Stored items:
------------------------

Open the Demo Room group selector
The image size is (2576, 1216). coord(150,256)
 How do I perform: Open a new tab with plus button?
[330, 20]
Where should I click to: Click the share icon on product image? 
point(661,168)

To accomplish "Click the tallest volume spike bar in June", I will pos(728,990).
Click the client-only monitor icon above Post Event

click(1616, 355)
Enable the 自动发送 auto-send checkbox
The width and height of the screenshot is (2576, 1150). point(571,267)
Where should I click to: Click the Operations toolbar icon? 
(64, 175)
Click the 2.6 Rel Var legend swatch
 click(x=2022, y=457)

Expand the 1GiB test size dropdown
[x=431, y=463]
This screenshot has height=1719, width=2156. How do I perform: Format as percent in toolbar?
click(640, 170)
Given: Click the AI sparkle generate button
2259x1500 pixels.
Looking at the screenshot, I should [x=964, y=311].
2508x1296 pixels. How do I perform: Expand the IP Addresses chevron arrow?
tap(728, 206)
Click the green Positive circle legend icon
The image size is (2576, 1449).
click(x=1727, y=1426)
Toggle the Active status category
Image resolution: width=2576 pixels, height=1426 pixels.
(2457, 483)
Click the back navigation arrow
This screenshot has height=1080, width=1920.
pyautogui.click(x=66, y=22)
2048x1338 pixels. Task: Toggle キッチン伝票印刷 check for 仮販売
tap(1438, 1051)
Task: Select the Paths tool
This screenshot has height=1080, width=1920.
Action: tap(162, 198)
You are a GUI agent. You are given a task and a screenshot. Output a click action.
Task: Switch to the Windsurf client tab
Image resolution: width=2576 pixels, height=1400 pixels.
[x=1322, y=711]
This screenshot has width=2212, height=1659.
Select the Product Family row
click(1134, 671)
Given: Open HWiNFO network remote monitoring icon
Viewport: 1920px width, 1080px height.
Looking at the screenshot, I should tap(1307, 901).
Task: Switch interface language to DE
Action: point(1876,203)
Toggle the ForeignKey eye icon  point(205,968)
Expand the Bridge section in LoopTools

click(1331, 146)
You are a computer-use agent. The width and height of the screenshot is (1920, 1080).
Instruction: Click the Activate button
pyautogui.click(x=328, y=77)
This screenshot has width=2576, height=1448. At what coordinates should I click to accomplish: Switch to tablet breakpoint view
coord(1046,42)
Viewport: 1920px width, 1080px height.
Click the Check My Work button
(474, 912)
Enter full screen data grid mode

------------------------

Work required — Filter the entries down to the lines that hold "agent". Copy those lines.

Expected answer —
You are a GUI agent. You are given a task and a screenshot. Output a click action.
You are a computer-use agent. The width and height of the screenshot is (1920, 1080).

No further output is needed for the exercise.